Reproducible nucleation and control of stable quantum vortex rings in Bose-Einstein condensates

TL;DR

This paper introduces a practical method to generate and manipulate stable quantum vortex rings in Bose-Einstein condensates using laser barriers, enabling precise control over vortex properties for advanced superfluid studies.

Contribution

It presents a novel, experimentally feasible protocol for on-demand nucleation and control of vortex rings in BECs, validated through numerical simulations.

Findings

Periodic vortex ring generation above critical velocity

Deterministic control over vortex ring size and position

Ability to reshape vortex rings and induce Kelvin waves

Abstract

We propose and numerically validate an experimentally feasible on-demand protocol for the nucleation and manipulation of stable quantum vortex rings in trapped Bose-Einstein condensates.
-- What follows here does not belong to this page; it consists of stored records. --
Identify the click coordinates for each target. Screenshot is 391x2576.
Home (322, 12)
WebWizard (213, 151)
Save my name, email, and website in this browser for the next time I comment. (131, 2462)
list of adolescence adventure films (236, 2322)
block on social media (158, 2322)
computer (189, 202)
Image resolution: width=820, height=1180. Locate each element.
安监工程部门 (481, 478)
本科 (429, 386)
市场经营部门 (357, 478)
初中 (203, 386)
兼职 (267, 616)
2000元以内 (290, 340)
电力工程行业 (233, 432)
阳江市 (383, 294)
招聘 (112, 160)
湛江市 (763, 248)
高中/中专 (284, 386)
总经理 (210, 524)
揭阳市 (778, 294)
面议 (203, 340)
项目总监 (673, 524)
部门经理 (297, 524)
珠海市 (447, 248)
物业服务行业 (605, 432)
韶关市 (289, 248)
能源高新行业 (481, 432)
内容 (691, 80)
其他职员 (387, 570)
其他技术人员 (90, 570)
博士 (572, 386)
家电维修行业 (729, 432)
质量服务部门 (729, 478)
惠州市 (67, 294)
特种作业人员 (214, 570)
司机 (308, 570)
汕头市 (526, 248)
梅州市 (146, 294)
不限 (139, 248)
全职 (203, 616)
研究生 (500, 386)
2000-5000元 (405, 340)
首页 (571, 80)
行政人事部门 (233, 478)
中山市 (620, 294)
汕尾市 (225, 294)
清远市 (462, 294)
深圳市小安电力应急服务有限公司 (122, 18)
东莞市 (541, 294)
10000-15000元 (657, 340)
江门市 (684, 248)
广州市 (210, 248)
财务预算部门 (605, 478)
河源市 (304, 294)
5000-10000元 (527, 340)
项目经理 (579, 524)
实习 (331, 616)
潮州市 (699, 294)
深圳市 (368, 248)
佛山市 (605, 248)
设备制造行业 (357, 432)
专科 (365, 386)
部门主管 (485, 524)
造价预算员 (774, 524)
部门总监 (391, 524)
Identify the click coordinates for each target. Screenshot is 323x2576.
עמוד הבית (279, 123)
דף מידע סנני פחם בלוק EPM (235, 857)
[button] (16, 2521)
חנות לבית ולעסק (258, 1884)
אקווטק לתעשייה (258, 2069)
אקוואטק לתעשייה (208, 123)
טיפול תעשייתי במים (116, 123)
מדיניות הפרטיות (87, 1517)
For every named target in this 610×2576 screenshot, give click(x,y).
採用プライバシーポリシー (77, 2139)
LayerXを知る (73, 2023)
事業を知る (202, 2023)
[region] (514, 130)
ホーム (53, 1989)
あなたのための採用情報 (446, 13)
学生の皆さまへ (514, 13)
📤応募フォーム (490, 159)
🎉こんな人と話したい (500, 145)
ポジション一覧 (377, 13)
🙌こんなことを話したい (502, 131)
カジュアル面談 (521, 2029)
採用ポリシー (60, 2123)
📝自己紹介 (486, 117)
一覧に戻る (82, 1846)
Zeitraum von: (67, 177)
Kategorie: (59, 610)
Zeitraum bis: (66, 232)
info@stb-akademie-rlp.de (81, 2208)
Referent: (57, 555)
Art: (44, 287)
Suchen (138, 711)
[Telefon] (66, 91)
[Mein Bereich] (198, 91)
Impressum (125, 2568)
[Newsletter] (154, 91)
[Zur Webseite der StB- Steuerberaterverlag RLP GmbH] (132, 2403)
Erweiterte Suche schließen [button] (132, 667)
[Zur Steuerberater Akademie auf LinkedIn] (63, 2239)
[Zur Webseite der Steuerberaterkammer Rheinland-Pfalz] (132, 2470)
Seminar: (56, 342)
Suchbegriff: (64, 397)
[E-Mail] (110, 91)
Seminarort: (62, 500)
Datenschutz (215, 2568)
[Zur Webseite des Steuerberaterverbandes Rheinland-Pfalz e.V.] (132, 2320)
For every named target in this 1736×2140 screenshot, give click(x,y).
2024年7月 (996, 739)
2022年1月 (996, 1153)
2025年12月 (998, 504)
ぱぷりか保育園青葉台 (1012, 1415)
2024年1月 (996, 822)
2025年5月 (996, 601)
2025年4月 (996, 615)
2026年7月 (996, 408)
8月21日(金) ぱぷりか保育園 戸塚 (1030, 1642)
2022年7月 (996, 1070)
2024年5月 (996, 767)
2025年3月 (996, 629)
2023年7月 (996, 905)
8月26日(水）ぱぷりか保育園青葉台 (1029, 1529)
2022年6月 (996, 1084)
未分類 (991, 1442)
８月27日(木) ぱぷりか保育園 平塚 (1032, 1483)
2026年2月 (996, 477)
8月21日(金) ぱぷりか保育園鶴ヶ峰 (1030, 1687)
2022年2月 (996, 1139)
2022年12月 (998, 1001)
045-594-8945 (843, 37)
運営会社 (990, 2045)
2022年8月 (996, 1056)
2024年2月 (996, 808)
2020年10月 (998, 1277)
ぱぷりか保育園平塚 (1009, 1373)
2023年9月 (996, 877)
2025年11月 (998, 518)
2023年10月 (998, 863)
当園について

The method relies on sweeping a laser-sheet barrier that locally constricts the superflow and triggers vortex-ring formation. By tuning the barrier height and width, and by scanning the barrier velocity, we identify the onset of periodic generation of vortex rings above the critical velocity and achieve direct, deterministic control over the ring nucleation position, radius, and hence propagation speed. After its formation, ad-hoc optical potentials are applied to reshape the vortex ring, creating clean Kelvin-wave excitations. Our results provide a foundation for systematic studies of three-dimensional vortices in atomic superfluids and open the door to tailored vortex dynamics and interactions, enabling controlled access to quantum turbulence.